Wenig Erhellendes brachte auch eine ähnliche Veranstaltung in Fort Lauderdale/Florida. Die Referenten befassten sich mit „biophysikalischen Mechanismen zur Erklärung der Wirkung hochfrequenter Felder im Intensitätsbereich des Mobilfunks“. Schon der erste Vortrag wurde mit Zweifeln an der Meßmethode ins Reich der Vermutungen verwiesen. Ähnliches ereilte die Frage, ob wirklich Mobilfunkschwingungen oder nicht doch die Wärmeaufnahme zu Reaktionen in den Zellen führen. Da Signalverläufe im molekularen Zellverband sich ohnehin einer präzisen Beobachtung entziehen (könnten), kann der Forscher nur schwer entscheiden, ob es sich bei seinen Ergebnissen um „nicht-thermische Effekte“ oder eben nur um die übliche Thermorezeption handelt. Schließlich weiß ja jeder, daß Tiere und Menschen thermosensible Organe besitzen.

Als dann zum Ende der Veranstaltung einer der Experten den „schwierigen Versuch“ unternahm „mögliche nicht-thermische Wirkungsmechanismen hochfrequenter Felder in einer Tabelle zusammenzufassen“, geriet der Workshop vollends ins Wanken. Wie Professor Roland Glaser, ehemaliger Leiter des Instituts für Biophysik an der Humboldt-Universität Berlin, berichtet, ließ sich „nicht nur aus Zeitgründen, sondern wegen der zum Teil kontroversen Meinungen (...) eine Erstellung dieser Liste während des Workshops nicht realisieren“.
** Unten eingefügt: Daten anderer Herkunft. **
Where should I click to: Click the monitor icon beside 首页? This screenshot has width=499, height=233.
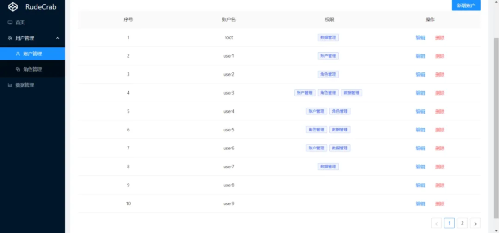[10, 23]
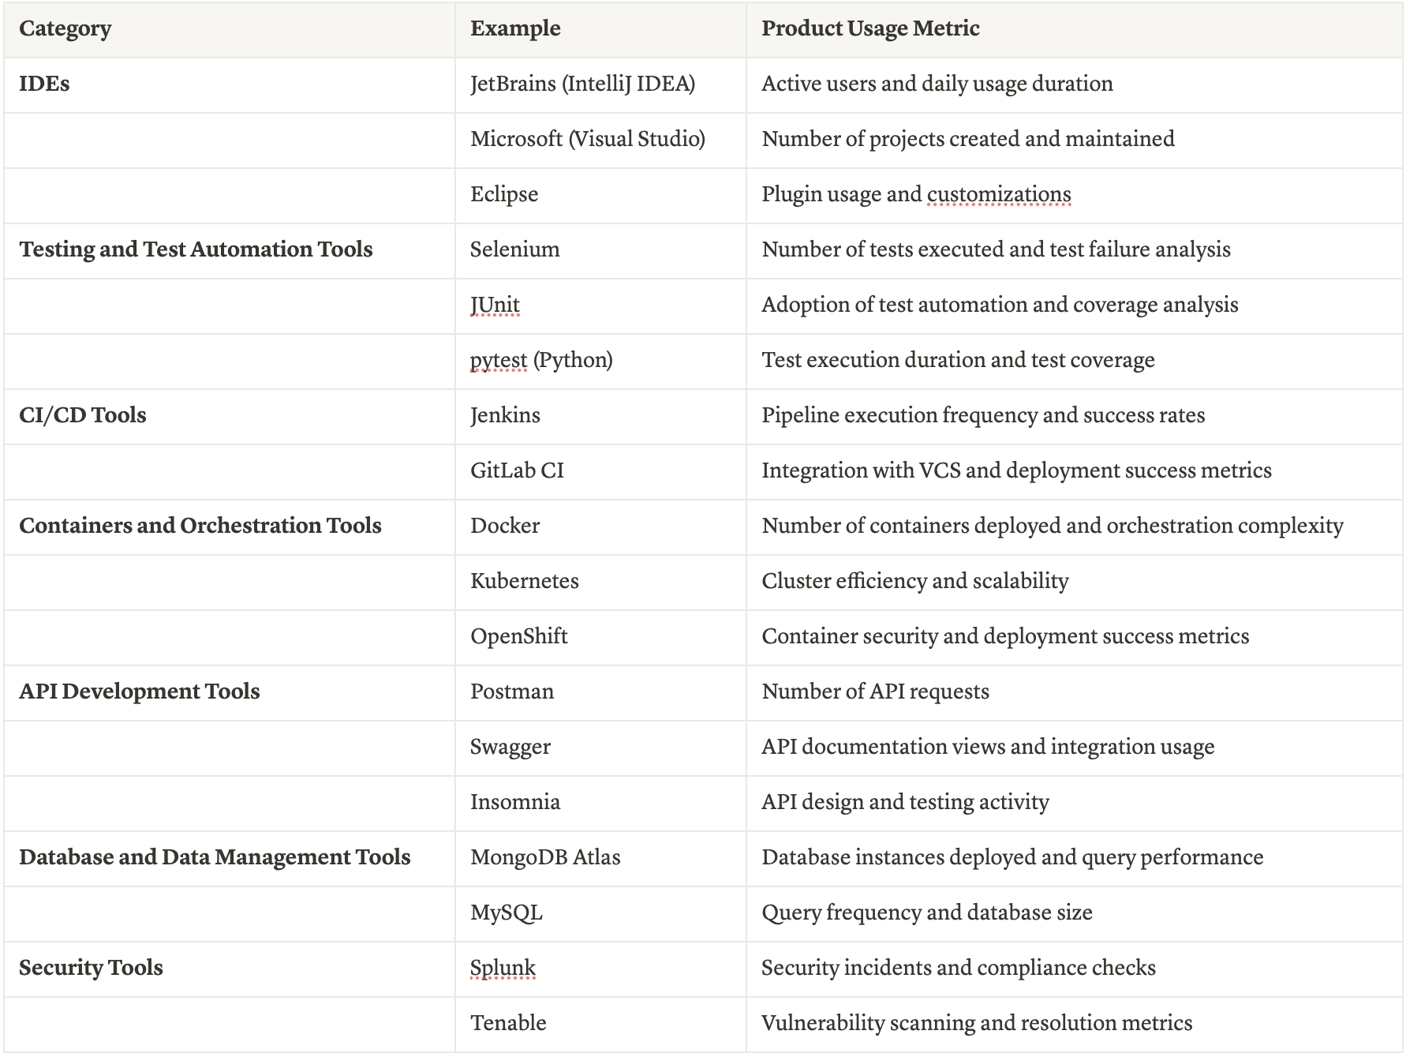Click the Postman example cell
1406x1053 pixels.
(x=512, y=692)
Wem wegen des hohen Niveaus wissenschaftlicher Diskussionen schwindlig wird, sollte sich an eher bodenständige Instanzen halten. Der Präsident des Bundesamtes für Strahlenschutz (BfS), Wolfram König, fordert zu einem vorsichtigeren Umgang mit Mobilfunktechnik auf. Zwar gebe es noch keinen Beweis, daß „die Mobilfunkstrahlung die Gesundheit gefährdet", aber es gebe „Hinweise auf mögliche biologische Beeinträchtigungen durch die Strahlen des Mobilfunks", sagte König dem Berliner „Tagesspiegel“. Im Umgang mit dieser Technologie seien Vorsorgemaßnahmen zu beherzigen, fügt der Strahlenschutzexperte noch hinzu. Seltsam – jetzt liegt es doch an jedem Einzelnen, mit welchem Risiko er es beim mobilen Telefonieren zu tun bekommt.